I have seen a bit of the church competition mindset in form of church leaders talking about how their church is better than others. Don’t we realize that we are all the body of Christ? If we start exalting ourselves above other parts than we’re running afoul of what Paul writes in 1 Corinthians 12.
Jeff, you’re right.
When I think about Island life, I default to images of the Caribbean and a kind of laid back, “no worries mon” attitude. The kind of Island life you’re talking about here has an isolating affect, but as it is driven by self-focused consumerism it comes with stress, worry, fear, competition. It’s a “do worry and still (try to) be happy” life!
Jeff,
It’s coupled with a bunker mentality, but is worse for its distance. Typically, a bunker is on a connected mainland. These bunkered island are even more isolated.
Great post, Dan, I absolutely agree. We have allowed ourselves to be isolated, often based on where we go to church, or the color of our skin, or our preference of music styles. Paul talked about “the church” or “ekklesia”, those that are called out, and the only distinction in his mind was based on geography.
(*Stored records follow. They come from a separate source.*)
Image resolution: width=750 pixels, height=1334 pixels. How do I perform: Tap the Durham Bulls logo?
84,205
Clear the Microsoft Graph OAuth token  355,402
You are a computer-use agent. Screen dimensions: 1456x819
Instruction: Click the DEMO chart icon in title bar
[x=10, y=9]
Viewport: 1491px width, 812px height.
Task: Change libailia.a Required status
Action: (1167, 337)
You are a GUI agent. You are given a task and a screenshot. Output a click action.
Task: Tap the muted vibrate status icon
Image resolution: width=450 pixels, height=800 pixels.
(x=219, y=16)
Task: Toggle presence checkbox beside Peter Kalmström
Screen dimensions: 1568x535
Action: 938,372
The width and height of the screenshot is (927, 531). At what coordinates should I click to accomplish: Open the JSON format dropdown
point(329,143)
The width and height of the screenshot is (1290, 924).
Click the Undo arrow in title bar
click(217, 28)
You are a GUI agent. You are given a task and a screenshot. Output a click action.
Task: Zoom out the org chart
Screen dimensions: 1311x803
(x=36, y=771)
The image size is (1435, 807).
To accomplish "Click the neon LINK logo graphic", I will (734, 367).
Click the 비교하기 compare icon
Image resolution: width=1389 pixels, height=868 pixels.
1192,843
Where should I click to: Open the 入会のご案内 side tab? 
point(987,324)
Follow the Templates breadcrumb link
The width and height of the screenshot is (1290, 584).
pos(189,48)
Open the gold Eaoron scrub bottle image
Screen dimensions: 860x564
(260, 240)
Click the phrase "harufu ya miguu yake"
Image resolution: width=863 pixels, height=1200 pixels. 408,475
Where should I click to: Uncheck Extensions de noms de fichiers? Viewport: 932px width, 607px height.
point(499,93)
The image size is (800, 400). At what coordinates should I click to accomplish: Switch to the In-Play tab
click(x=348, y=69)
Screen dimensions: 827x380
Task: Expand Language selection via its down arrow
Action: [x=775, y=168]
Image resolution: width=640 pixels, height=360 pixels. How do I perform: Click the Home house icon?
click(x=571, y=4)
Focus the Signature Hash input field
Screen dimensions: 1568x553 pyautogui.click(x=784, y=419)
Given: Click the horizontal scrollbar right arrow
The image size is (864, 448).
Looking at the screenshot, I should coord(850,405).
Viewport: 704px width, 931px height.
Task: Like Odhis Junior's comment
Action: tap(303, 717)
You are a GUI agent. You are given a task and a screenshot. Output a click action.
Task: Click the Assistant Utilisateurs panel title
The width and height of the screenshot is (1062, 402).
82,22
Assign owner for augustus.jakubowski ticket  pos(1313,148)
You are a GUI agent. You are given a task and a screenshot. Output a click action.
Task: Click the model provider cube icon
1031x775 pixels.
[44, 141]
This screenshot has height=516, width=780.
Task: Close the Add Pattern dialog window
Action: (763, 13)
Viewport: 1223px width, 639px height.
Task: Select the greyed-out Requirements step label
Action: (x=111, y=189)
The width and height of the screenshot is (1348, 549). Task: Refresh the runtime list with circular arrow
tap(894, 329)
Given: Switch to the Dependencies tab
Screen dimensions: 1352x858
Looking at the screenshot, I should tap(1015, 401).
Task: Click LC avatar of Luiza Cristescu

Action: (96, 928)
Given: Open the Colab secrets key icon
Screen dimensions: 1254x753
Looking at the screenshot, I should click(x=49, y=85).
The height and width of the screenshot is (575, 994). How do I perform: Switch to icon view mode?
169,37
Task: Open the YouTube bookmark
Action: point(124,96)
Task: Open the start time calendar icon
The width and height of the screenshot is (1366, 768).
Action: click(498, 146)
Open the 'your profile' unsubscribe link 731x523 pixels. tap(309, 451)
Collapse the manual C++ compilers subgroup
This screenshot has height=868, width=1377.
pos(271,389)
He might mention “those that meet at Chloe’s house”, differentiating a specific gathering of believers in one city, but the main distinction is based on location. There was an interdependence one on another, and we have lost that. I agree that it is our “rugged individualism” that is partially at the base of this. Societally speaking, there are so many factors that contribute to a loss of community, even speaking outside the body. One I had never thought of until recently is the concept of the “town square”. Used to be you would go downtown, do your shopping, meet with others and go home. Now we order online, go to the mall or go to Wal-Mart, and we miss out on community. Another example is technology. Even something as simple as air conditioning has drastically changed how and how much we interact with others. Instead of sitting outside our houses waiting for the cool of the evening and conversing with our neighbors who are doing likewise we sit inside our air conditioned homes and watch TV, or something else.
I strongly believe that the Lord has a remnant of those that haven’t bowed their knee to religion and consumerism and he is building an expression of His community among us, if only we’ll let Him.